Roma - Il primo a cogliere al volo l'occasione offerta dal portavoce della Merkel è stato Dario Franceschini: «Vogliamo chiudere la stagione dei tagli. La cultura è il petrolio dell'Italia». È assai probabile che nei prossimi giorni l'esempio del ministro dei Beni culturali verrà seguito da quasi tutti i colleghi. Uno escluso, Pier Carlo Padoan. Il ministro dell'Economia sarà impegnato a spiegare che le (poche) risorse che potranno essere liberate dal nuovo corso europeo dovranno essere concentrate sul fronte fiscale.
In primo luogo perché il ministero dell'Economia deve reperire 10/12 miliardi per dare copertura certa agli «80 euro»; poi, perché è intenzione del presidente del Consiglio allargare la platea di chi potrebbe beneficiare dello sconto fiscale. Anche utilizzando gli strumenti messi a disposizione dalla delega fiscale.
C'è un precedente storico a riguardo, a cui sembra fare riferimento proprio Steffen Seibert, portavoce della Merkel. Nel 2005 l'Italia ottenne la possibilità di superare il tetto di deficit del 3% proprio in virtù delle riforme strutturali presentate all'epoca. Ed erano: la riforma delle pensioni (lo scalone Maroni) e l'introduzione del secondo modulo della riforma fiscale, con conseguente ridisegno dei profili di aliquote e scaglioni Irpef.
La prima dava garanzie ai mercati di sostenibilità del debito (tant'è che Monti l'ha rispolverata con quattro anni di ritardo). La seconda restituiva potere d'acquisto ai cittadini/contribuenti. Entrambe le misure vennero cancellate dal secondo governo Prodi.
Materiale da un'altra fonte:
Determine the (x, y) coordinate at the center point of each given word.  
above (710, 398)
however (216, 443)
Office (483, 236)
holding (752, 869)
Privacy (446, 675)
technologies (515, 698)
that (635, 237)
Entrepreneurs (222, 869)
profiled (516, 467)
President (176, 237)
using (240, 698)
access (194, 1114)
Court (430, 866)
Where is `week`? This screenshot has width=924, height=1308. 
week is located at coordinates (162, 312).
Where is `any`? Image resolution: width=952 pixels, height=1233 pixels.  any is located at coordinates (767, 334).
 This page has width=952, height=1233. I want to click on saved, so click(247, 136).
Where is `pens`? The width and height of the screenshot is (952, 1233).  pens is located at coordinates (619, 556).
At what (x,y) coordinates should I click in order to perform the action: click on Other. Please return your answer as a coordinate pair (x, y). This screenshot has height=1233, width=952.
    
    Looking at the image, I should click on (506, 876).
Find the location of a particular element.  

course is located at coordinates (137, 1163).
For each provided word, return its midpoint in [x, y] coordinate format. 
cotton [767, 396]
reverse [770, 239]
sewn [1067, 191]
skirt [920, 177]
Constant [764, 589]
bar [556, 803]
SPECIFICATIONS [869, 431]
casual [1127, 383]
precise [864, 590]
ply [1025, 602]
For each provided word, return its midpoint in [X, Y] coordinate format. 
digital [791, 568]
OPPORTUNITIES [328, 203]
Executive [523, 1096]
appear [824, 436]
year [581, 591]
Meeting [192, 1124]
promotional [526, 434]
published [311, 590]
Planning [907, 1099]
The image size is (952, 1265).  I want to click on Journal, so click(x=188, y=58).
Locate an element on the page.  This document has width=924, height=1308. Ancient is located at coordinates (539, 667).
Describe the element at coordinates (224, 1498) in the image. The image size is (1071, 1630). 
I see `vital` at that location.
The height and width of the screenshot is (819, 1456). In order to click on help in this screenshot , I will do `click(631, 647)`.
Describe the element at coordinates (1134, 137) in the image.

La riforma fiscale dell'epoca, e lo sblocco di alcuni cantieri agganciati alla «legge Obbiettivo», favorirono per i due anni successivi una crescita del Pil al ritmo del 2,7%, poi interrotta dalla crisi finanziaria del 2007. Ne consegue che se Renzi vuole risultati immediati a favore dell'occupazione e del Pil (come indicato dal documento italiano consegnato ad Hernan Van Rompuy) dovrebbe/potrebbe seguire l'esperienza del passato. Seppure aggiornandola ai tempi attuali.
E questo aggiornamento può essere rappresentato dalla spending review. Nessun governo, tantomeno quello italiano chiamato a gestire un debito pubblico sopra il 130% del Pil, può annunciare ufficialmente che è intenzionato a introdurre sconti fiscali non coperti da tagli di spesa strutturali. E la copertura agli sgravi fiscali arriverà dall'efficacia delle riforme che verranno applicate attraverso la spending review. Per queste ragioni, il governo ribadisce che non intende modificare il Patto di Stabilità europeo; ma conta di sfruttarne l'elasticità introdotta nel 2005.
Elasticità che consente «un prolungamento delle scadenze» - come dice Seibert - tant'è che «è stato già usato». Ed i primi a sfruttare i margini concessi furono proprio i tedeschi, durante un altro semestre di presidenza italiana della Ue, quello del 2003. La procedura d'infrazione contro la Germania venne congelata. Grazie a quella moratoria sul deficit, Berlino rimise in ordine i propri conti.
Ora la situazione è diversa. La maggioranza dei Paesi Ue supera il tetto di deficit. Ed in modo surrettizio quasi tutti stanno sfruttando quel «prolungamento dei tempi» previsto dal Trattato in caso di congiuntura negativa. Italia compresa, che ha portato al 2016 (dal 2014) l'obbiettivo di raggiungere il pareggio di bilancio.
La mossa della Merkel, quindi, toglie quasi tutti gli alibi al governo Renzi. Ad eccezione di uno: il rimborso dei debiti della pubblica amministrazione.